We look on the suffering and trouble of others with compassion and pity in our hearts if and only when we view those same individuals with value. We do not experience much pity for ants as we watch them shrivel up moments after we spray insecticide on the little intruders. Why do we lack pity for the dying ants? Because we do not value them. The same is true for the abortionist who with no compassion in his heart, tears apart a baby limb by limb before discarding her dismembered body into a bag designed for waste. So too racism first strips the value from a particular people and then makes one cold and indifferent to the suffering of the devalued.

Many aspects of the current cultural climate strips people of the inherent, God-given value.
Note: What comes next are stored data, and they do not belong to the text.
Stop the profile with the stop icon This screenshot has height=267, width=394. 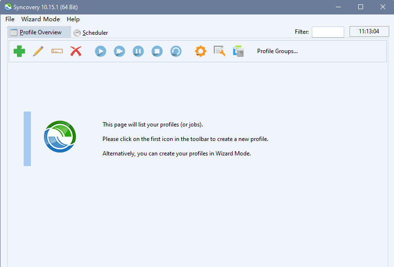point(157,51)

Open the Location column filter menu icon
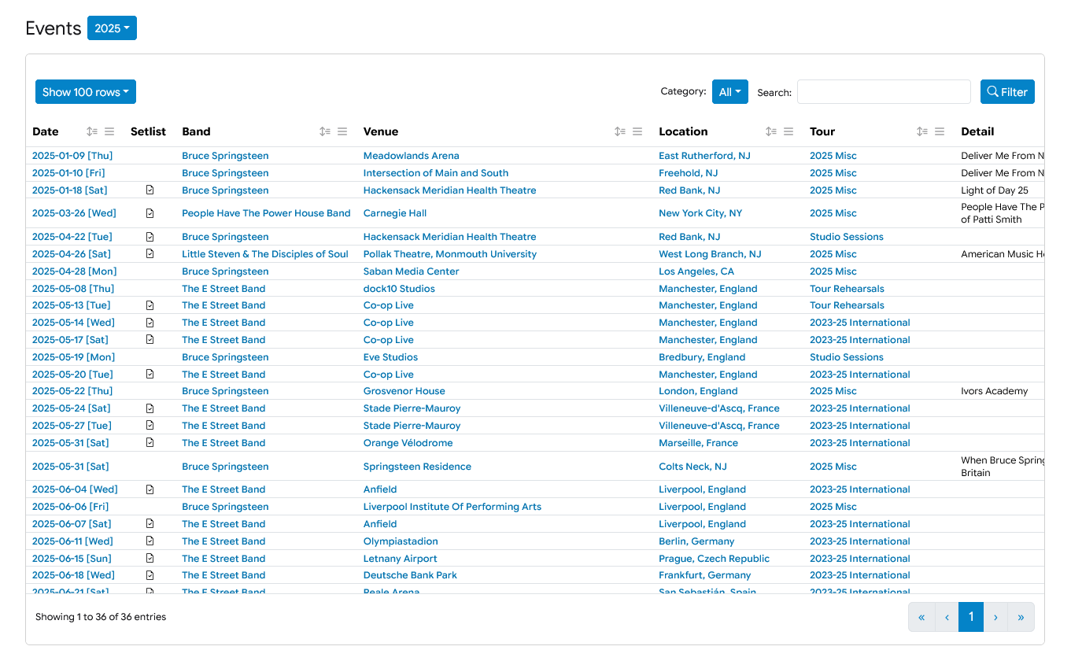click(x=788, y=131)

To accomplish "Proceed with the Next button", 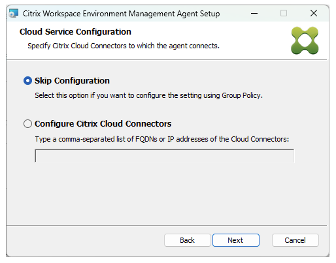I will click(x=236, y=240).
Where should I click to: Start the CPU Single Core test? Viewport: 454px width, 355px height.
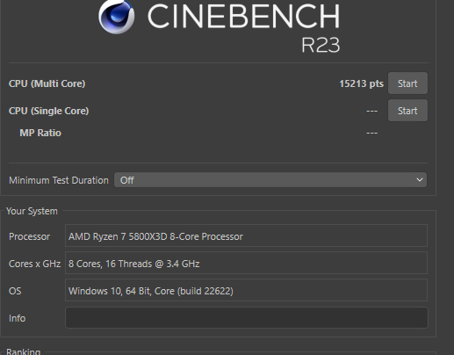point(407,111)
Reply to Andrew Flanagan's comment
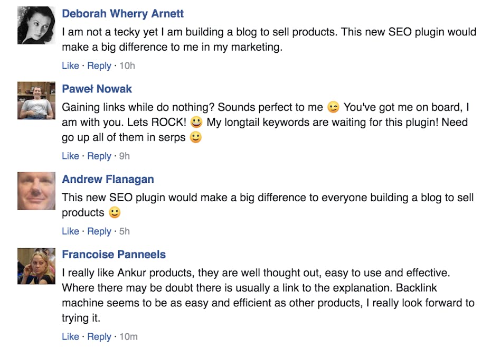The height and width of the screenshot is (347, 491). point(99,231)
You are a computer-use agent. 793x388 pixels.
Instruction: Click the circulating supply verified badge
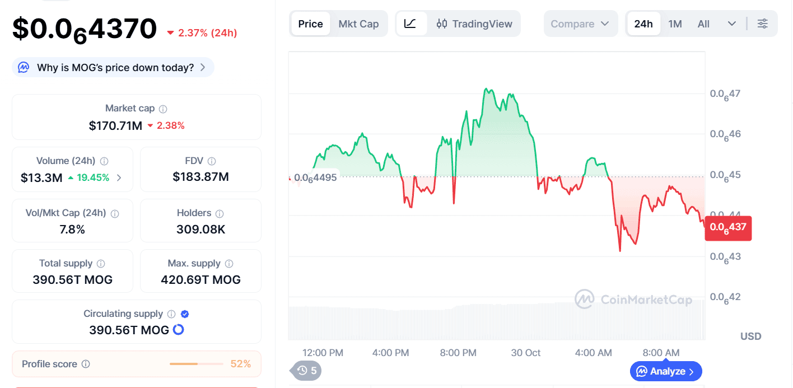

For example, evolution demotes humans from creatures uniquely valuable as image bearers to mere products of random biological processes. Men and women are nothing more than matter not unlike plants, fish, asteroids and ants.

Christians, however, should not succumb to such error. The community of faith should stand out as a people who place supreme value on human life. This should be seen in a fight to protect the vulnerable such as babies in the womb, a humble offer of service to the marginalized in society, a repudiation of racism in all its form, and a refusal to use one's mouth as an instrument to both praise God and belittle men - even those men with whom they disagree.

Above all, the church's ascription of value on all men and women should be seen in their heart felt compassion towards those who experience pain and sorrow in this world, even those whose difficulty comes as a byproduct of their own sin. If the church values men and women as God does, they should be moved to act by a heart moved with mercy.